On April 19, 2018, the Monthly Conference on Macroeconomic Data Analysis of China’s Macroeconomic Forum was held in the Renmin University of China (RUC) by National Academy of Development and Strategy (NADS) and School of Economics of RUC, and China Credit Management Co., Ltd. At this conference, macroeconomic data of the first quarter of 2018 were analyzed and interpreted.
Executive Vice Director Liu Fengliang of the Graduate School, RUC presided over the conference.
Attendees of the conference included Yan Yan, President of China Cheng Xin International Credit Rating Co., Ltd. and Joint Vice Director of the Institute of Economic Research (IER) of RUC; Zhang Ming, Dean of the Research Division of International Investment of the Institute of World Economics and Politics (IWEP) of Chinese Academy of Social Sciences (CASS); Zhong Zhengsheng, Managing Director of Caixin Insight; Xiao Lisheng, Vide Dean of the Research Division of International Finance of IWEP; Li Chengjian, Associate Research Fellow of the Department of Macroeconomic Research of Development Research Center (DRC) of the State Council; and Liu Fengliang, Executive Vice Director of the Graduate School of RUC.

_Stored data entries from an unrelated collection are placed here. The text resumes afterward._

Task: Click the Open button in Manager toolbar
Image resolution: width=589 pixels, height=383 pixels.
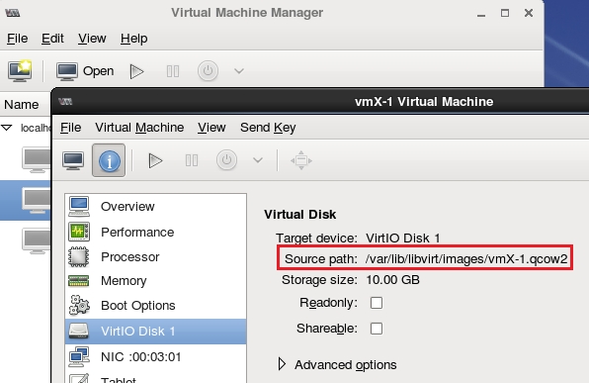Action: tap(85, 70)
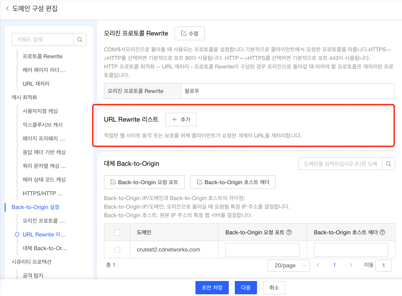Select Back-to-Origin 설정 in the sidebar
Screen dimensions: 402x296
35,207
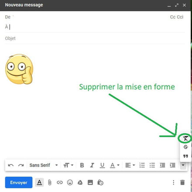The width and height of the screenshot is (192, 192).
Task: Open the emoji picker
Action: point(70,182)
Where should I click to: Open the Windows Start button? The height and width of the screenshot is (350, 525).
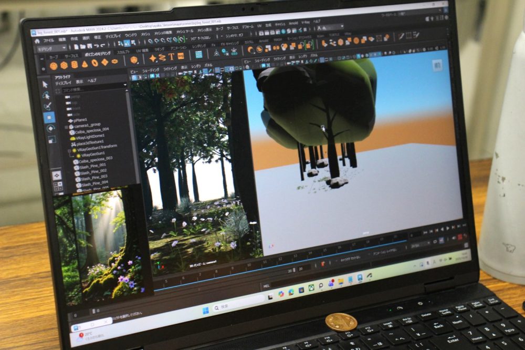point(206,310)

Research Fellow Liu Xiaoguang of NADS released, on behalf of the Research Group, the monthly report on macroeconomic data analysis. According to the report, China’s economy developed steadily in the first quarter of 2018, with six highlights. First, the actual GDP growth was relatively steady, and got rid of the rapid downturn; second, endogenous power of investment improved, and policy factors fell down; third, price signals were steady, and the four gaps were reduced; fourth, microscopic foundation was solid, and operating status of middle and small-sized enterprises improved; fifth, macroscopic prosperity was sustained, and market players became confident again; last, economic structure was optimized continuously and steadily towards high-quality development.
2018 started towards good prospects on the whole with hidden worries, and short-term macroeconomic trend is uncertain in four aspects. First, warning signals have emerged recently in industry, though it has broken away from depression; second, investment has tended to be stable on the whole, but the low-level polarization persists; third, external demand registers negative contribution, instead of positive contribution, to economic growth; fourth, in-depth structural problems hide behind the continuous downturn of consumption. The above-mentioned four factors will affect short-term economic trends from supply and demand, and part of the effect has been manifested in data of March. The development trend is worthy of high attention though some signals are weak.
Across 2018, China’s macro economy will be under the downward pressure of “double restraints”. One is internal restraint, under which monetary financing is tightly balanced and financial policies are hard to work. Under the background of “structural deleverage”, financial policies and monetary policies in broad sense may form a “double-pressing” situation that will incur downward pressure against China’s economic trend. The other one is external restraint, under which external financial impact may increase because it’s hard to improve external demand in the early stage. On the one hand, the world’s economic recovery is weaker, trade friction is aggravated and external demand declines; on the other hand, asset bubbles spread across the world and financial risks increase.
Based on said analysis, we deem the economic trend tends to good prospects with hidden worries, and bear pressure in a short term under double restraints. Therefore, we have put forward six policy suggestions. First, according to the macroeconomic situation of the first quarter of 2018, we should recognize in a scientific manner the macro economy of 2017 that was more stable than expected, and China hasn’t opened the new cycle and it’s not time for the overall withdrawal of the expansionary macroeconomic policy. Second, the core of the stable growth in 2018 remains in steady investment, but policy directions and instruments should be adjusted greatly. So, it’s advisable that systematic schemes for launching private investment in 2018 be issued so as to adjust the investment expectation in all aspects. Third, in the process of financial reorganization and deepening of financial system reform, China’s monetary policy of 2018 should be positioned as same as 2017, but the operation may be appropriately loose; interest rate level shouldn’t increase too rapidly in a short term, and cheap monetary policy should remain an important foundation for the recovery of private investment. Fourth, the supply-side structural reform should be further deepened and expanded and then, enhanced in “reducing cost” and “improving weak links”. Fifth, government administration restructuring should shift from investment-oriented government to people’s livelihood-oriented government. It must be seen explicitly that we must jump out of the past paradigm in order to deepen the reform in all aspects in the new era. Efforts should be exerted in government system reform and social reform so as to lay an authoritative foundation, administrative implementation foundation and social foundation for the reform of the economic system. Sixth, high attention should be paid to the changes in global economic situation and trade pattern. We should continue to expand the opening-up, cope with trade friction proactively, and make more efforts to prevent the impact of global financial risks.
Attendees had in-depth discussions and evaluations of the macroeconomic data and analysis report of the first quarter, and presented their brilliant viewpoints and pertinent policy suggestions.